I was stunned the first time someone said it to me. "I like your ideas, I think you would do a great job in Congress, but I won't be voting for you because you can't win." The second time this happened to me, I was ready with my reply.

"If the people who like my ideas and who think I would do a great job in Congress, refuse to vote for me, OF COURSE I can't win." The look I got back was a puzzled gaze, as if to say, "So what's your point?"

During the 1980 Presidential campaign, when pollsters asked the question "Who is the best candidate for the job?" Independent candidate John Anderson came out on top all across the country. However, when the question was, "If the election were held today, who would you vote for?", the answers were very different. Clearly people for years have been casting their votes on the basis of something other than whom they perceived to be the best candidate for the job.

For those of us in the peace and environmental movements to be successful, we have to collectively trust our instincts. We have to show our strengths in the voting booth. It may take some time for those strengths to show up with successful candidates, but we must keep trying.

And it may take less time, and fewer elections, than we might expect. Remember, in ten months time, from last spring to last month, the protesters at Olympia Snowe's office went from a dozen to nearly a hundred. Very few people had ever heard of Cindy Sheehan when I posted her Mother's Day letter on my campaign web site last May. Until last fall, Congressman John Murtha of Pennsylvania was considered a pro-Iraq War hawk.

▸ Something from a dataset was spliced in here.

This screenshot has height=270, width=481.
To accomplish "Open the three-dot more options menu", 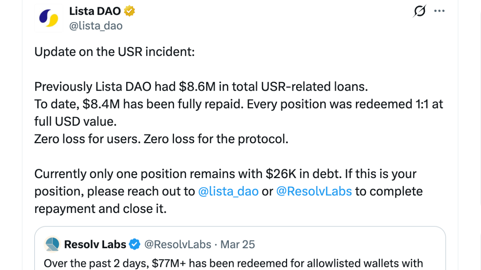I will point(439,11).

To get this job done, to bring about an effective Department of Peace, the dual "inside/outside" strategy needs to work jointly, concurrently. Efforts on each side of this strategy can, and will, build on the other, each adding momentum to the other's position.

So we have to keep our public activism front and center, keep the public pressure on the already-elected politicians. But we also need to find and support peace candidates to run for office at all levels of government. AND, we MUST have the courage of our convictions to vote for those candidates, to vote for the America we want to live in.